NOTE: This is a very initial release of this code, please test in a non-critical environment before you use it.
This is a plugin for HashiCorp Vault which will provision API keys for the Backblaze B2 Cloud Storage service. A good deal of help was gleaned from the vault-plugin-secrets-helloworld plugin from @daveadams, and the Vault builtin AWS and database secrets engines.
Once the plugin is registered with your vault instance, you can enable it on a particular path:
$ vault secrets enable \
-path=b2 \
-plugin-name=backblazeb2-plugin \
-description="Instance of the Backblaze B2 plugin" \
plugin
In order to configure the plugin instance, you must supply it with either your
Backblaze B2 key id and value. This can be either your account master key, or
a key with the writeKeys
capability.
$ vault write b2/config \
account_id=<account id> \
key_id=<key id or account id> \
key=<key value> \
If key_id
is not supplied, it's assumed that you are using your account
master key, and the key_id
is the same as your account_id
.
You can read the current configuration:
$ vault read b2/config
This returns the account_id
, key_id
and key_name
of the currently
configured key.
You can also rotate the key stored in the plugin configuration. This will
cause the plugin to call the b2_create_key
call to create a new key
with the writeKeys
capability and store it, discarding the previously
used key. This key cannot be extracted.
$ vault write b2/config/rotate \
key_name=<optional key name>
The <optional key name>
is B2 key name. If not supplied, it defaults
to vault-plugin-secrets-backblazeb2
.
Before you can issue keys, you must define a role. A role defines the set of capabilities the key will have, the name prefix for the key, and any optional bucket or path restrictions.
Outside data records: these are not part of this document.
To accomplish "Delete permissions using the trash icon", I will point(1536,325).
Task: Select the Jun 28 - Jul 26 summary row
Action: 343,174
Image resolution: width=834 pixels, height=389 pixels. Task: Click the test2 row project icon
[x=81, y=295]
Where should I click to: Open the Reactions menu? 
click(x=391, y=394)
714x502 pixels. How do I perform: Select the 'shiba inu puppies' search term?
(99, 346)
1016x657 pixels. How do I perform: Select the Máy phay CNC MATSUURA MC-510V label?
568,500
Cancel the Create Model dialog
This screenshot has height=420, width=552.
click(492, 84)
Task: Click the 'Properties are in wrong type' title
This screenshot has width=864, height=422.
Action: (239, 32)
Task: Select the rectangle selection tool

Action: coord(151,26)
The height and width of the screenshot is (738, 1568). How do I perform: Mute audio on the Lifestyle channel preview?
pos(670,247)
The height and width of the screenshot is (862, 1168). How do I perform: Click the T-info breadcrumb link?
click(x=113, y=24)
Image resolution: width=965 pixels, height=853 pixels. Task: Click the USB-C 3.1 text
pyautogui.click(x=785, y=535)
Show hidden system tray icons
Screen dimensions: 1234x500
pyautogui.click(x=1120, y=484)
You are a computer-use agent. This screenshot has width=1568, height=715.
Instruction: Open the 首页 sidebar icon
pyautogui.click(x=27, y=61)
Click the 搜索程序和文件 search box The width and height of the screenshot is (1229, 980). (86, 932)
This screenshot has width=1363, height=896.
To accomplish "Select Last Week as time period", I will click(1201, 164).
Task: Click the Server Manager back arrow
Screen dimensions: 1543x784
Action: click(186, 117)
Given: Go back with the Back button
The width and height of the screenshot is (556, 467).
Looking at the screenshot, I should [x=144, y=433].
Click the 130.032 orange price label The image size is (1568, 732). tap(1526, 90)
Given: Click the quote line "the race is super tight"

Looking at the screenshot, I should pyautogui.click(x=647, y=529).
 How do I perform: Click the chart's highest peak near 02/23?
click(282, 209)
$ vault write b2/roles/example-role \
capabilities=<comma separated list of capabilities> \
name_prefix=<name prefix> \
bucket=<optional bucket restriction> \
path=<optional path restriction> \
<name prefix>
is prefixed to the Vault request id for a key request,
and defaults to an empty string. Having the Vault request id as the
latter part of the name allows you to trace the key issuer via the Vault
audit log. If you set a prefix, please note the limitations for
the key name, and that the Vault request id is (currently) 36 characters
in length.
$ vault read b2/roles/example-role
Returns the capabilities, name_prefix and optional bucket and path restrictions for the role.
$ vault list b2/roles
Lists all configured roles.
$ vault read b2/keys/example-role
Returns the keyName, applicationKeyId, applicationKey, capabilities, accountId,
expirationTimestamp, bucketId and namePrefix of the key as outlined in the
b2_create_key
API call.
Full Disclosure: At this time I am an employee of HashiCorp, but this project is entirely personal and is not an official product of HashiCorp, Inc.